Kalpavriksh has made the documentation of CCAs an international policy issue by the World Conservation Union (IUCN) through its network called TILCEPA (Theme on Indigenous and Local Communities, Equity, and Protected Areas). The issue first came up at the World Parks Congress at Durban in 2003 and from there was incorporated into the Convention on Biological Diversity (CBD), of which India is a signatory, legally binding it to recognise CCAs.

"But we've been somewhat less successful in India," rues Kothari, "where it was also our pushing and prodding that the category of community reserves got into the Wildlife Act, but unfortunately in a way that was not particularly helpful." Section 36A-36D of the Wildlife Protection Amendment Act 2003 has allowed Conservation Reserves and Community Reserves, but does not hand over control to the community, which acts only in an advisory capacity to the Chief Wildlife Warden of the forest department. In CCAs, such as in the northeast, where lands belong to the communities, this provision in the Act will only cause suspicion as yet another attempt by the government to take control of community lands.

Part result of this ambiguous inclusion has been that there is hardly any practical recognition, public awareness or scientific interest in CCAs in India. Apart from a couple of initiatives by SACON in Nagaland and the NGO Vasundhara in Orissa, public consciousness continues to view protected areas as those belonging to national parks, reserve forests and government declared-sanctuaries.
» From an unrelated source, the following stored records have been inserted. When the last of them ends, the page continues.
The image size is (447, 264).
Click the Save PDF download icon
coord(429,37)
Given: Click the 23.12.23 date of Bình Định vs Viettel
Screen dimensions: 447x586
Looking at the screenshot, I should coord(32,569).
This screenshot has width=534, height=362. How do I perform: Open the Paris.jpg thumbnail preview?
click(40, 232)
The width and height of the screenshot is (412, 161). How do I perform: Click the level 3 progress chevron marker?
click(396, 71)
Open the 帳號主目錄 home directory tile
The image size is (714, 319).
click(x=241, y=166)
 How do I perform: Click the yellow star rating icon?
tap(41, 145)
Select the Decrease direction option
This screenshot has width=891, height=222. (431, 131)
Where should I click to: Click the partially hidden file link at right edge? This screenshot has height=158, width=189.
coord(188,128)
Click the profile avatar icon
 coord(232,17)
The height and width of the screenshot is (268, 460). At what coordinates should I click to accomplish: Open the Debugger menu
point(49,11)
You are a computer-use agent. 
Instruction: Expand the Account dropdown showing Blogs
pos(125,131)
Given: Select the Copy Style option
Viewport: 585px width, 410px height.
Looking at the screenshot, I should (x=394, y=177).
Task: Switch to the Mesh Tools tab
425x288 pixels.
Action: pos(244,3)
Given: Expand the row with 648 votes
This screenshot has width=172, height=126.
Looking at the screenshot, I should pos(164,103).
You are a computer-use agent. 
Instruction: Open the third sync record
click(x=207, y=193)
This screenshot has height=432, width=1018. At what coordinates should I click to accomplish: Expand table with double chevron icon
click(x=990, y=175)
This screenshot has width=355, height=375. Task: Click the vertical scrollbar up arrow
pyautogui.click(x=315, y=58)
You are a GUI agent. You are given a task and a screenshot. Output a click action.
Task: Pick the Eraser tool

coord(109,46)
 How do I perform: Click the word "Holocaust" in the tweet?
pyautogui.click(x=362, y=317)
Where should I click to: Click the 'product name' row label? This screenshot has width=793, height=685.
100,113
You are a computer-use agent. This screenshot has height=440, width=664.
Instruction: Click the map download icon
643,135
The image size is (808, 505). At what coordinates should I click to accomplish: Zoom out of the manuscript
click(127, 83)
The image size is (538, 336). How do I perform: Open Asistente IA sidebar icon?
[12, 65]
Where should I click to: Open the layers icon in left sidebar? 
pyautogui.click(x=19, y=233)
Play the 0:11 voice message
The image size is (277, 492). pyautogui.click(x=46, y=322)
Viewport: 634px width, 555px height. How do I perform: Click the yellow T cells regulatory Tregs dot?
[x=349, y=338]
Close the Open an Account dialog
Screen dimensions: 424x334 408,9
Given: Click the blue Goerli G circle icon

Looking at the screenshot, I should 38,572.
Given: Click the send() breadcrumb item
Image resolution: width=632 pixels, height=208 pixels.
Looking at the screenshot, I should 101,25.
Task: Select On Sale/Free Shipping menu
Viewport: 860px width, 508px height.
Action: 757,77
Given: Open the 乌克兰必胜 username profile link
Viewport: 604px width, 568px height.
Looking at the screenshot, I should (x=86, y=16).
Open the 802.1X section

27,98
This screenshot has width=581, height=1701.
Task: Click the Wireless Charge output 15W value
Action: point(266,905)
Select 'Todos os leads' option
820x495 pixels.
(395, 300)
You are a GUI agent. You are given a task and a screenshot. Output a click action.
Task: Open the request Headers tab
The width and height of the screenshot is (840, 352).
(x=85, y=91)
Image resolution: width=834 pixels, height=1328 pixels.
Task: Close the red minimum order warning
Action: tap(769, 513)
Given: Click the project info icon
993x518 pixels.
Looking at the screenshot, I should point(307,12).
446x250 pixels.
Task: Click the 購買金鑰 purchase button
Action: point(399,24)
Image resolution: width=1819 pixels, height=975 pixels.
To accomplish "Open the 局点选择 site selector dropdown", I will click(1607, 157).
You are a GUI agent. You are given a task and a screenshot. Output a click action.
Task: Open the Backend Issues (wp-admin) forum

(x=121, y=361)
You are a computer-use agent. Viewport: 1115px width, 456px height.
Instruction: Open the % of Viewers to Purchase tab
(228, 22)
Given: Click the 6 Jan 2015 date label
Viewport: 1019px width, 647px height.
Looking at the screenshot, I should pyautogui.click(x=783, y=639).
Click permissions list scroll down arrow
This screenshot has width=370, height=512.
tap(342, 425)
Yet CCAs are, and are growing to be a vibrant method of local conservation in India. Old ones, like the Appiko movement for saving forest trees in north Karnataka have now become a pool for regeneration and protection of reserve forests and 'soppina bettas' or leased forest lands enveloping hundreds of acres today. New ones, like a women's network for conservation and propagation of local biodiversity through indigenous vegetable, tree and flower seeds in the same region of Sirsi in north Karnataka, spearheaded by a woman, Sunita Rao, has now evolved into an enthusiastic system 'with a soul of its own', as Sunita says.

A fragile hope, fragile due to the threats of land-use change and lack of legal protection, thus grows in the Indian conservation context today.